Why are coastal towns structurally over-supplied with pharmacies? Three reasons:
- Seasonal population. Mablethorpe's summer population can triple the winter figure. Pharmacy chains historically planned for the peak rather than the mean.
- Legacy estate decisions. Many of these sites date from the 1990s and early 2000s when the retail-park-and-supermarket model was expanding and Lincolnshire's coastal resorts looked like growth markets.
- GP contraction. Several Wolds and coastal GP practices have merged or closed over the last decade, reducing the GP side of the ratio faster than the pharmacy side.
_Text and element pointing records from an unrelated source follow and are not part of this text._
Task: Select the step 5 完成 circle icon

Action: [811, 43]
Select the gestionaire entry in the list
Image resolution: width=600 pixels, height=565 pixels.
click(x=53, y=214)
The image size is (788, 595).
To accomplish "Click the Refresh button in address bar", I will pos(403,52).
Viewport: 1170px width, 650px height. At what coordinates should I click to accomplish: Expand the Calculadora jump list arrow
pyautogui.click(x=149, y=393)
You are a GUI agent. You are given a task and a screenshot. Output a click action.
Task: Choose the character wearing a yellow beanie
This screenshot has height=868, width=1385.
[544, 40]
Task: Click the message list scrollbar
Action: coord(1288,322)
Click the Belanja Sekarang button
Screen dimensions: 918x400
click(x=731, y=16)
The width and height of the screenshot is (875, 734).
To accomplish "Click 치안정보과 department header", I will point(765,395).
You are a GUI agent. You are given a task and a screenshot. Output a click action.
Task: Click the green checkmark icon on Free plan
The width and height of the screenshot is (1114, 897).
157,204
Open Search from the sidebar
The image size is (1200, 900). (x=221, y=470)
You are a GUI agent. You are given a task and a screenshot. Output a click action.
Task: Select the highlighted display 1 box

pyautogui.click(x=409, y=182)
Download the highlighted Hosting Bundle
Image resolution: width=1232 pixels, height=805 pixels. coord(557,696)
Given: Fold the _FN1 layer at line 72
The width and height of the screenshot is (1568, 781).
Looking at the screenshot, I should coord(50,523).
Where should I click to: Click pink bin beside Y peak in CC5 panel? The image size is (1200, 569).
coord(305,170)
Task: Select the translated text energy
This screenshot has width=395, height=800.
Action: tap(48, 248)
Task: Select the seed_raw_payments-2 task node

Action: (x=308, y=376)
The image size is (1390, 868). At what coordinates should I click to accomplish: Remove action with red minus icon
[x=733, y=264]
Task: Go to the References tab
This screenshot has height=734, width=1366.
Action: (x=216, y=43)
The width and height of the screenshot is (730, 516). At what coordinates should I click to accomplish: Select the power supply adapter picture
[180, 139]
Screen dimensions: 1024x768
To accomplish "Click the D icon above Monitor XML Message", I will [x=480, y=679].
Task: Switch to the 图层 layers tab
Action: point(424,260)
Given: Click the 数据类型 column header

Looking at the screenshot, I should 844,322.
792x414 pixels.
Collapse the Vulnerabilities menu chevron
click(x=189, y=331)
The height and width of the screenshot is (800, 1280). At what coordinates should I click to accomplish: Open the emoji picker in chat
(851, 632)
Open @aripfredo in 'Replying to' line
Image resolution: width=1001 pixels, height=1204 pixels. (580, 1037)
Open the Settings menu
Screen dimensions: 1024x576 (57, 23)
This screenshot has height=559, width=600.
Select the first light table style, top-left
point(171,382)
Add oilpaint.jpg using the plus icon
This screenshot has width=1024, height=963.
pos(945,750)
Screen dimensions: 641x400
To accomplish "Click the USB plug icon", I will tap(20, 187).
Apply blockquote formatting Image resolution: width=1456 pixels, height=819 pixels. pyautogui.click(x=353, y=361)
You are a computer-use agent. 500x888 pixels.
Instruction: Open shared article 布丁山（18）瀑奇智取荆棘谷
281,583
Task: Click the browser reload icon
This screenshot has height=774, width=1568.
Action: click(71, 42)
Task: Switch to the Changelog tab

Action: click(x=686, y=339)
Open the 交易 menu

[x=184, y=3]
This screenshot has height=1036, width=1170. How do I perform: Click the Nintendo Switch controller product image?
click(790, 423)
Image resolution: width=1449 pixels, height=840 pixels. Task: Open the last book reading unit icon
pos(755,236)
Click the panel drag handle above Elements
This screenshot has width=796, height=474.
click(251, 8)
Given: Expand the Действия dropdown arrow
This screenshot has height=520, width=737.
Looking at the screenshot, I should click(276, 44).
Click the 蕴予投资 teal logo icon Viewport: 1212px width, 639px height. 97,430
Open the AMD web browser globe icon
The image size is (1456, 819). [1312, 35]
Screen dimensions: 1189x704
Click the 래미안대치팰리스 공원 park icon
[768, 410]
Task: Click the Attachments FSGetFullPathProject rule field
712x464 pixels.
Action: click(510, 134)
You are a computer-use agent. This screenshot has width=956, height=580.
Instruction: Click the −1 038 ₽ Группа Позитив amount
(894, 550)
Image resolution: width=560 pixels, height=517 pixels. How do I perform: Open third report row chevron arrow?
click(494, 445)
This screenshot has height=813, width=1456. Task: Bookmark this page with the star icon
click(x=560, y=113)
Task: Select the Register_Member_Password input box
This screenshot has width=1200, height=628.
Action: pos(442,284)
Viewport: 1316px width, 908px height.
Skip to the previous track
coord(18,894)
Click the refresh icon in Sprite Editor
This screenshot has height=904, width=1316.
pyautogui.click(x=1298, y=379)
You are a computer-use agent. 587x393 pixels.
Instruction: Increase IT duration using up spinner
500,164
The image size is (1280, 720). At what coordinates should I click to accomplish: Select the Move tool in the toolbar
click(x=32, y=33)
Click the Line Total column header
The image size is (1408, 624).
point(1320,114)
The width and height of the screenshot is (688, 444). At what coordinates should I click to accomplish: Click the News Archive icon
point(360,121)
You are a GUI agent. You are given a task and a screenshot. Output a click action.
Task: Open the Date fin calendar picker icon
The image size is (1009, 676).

The implication for each Mablethorpe pharmacy is that their Pharmacy First capture ceiling is low, not because the capture rate is bad, but because there simply isn't enough GP referral volume in the catchment to feed five pharmacies. A pharmacy first leakage calculation here doesn't show money being left on the table — it shows that the ceiling is genuinely constrained by the GP count.
What the 4x spread means
A 0.40:1 to 1.67:1 ratio spread across three towns in the same 400 square miles of Lincolnshire is a reminder that "rural England" is not one market. It is at least three distinct markets: the well-balanced market town (Louth), the pharmacy-short market town (Horncastle), and the pharmacy-heavy coastal resort (Mablethorpe). Policy or investment decisions that treat them identically will either miss the real opportunity (Horncastle) or over-estimate the addressable market (Mablethorpe).
The Fens corridor we mapped in cycle 12 sat at a remarkably consistent 0.58-0.77 range. The Wolds we've mapped here ranges 0.40-1.67 — a 4x spread in one county. Rural England isn't a single ratio, and Lincolnshire isn't a single rural market.
What's next for the Wolds
We'd like to map Spilsby, Alford and Market Rasen at the next cycle to complete the Wolds second-tier. Spilsby in particular looks structurally similar to Horncastle (small population, multi-GP catchment) and may confirm whether the 1.67:1 Horncastle figure is a one-off or part of a Wolds pharmacy shortage pattern worth a dedicated investigation.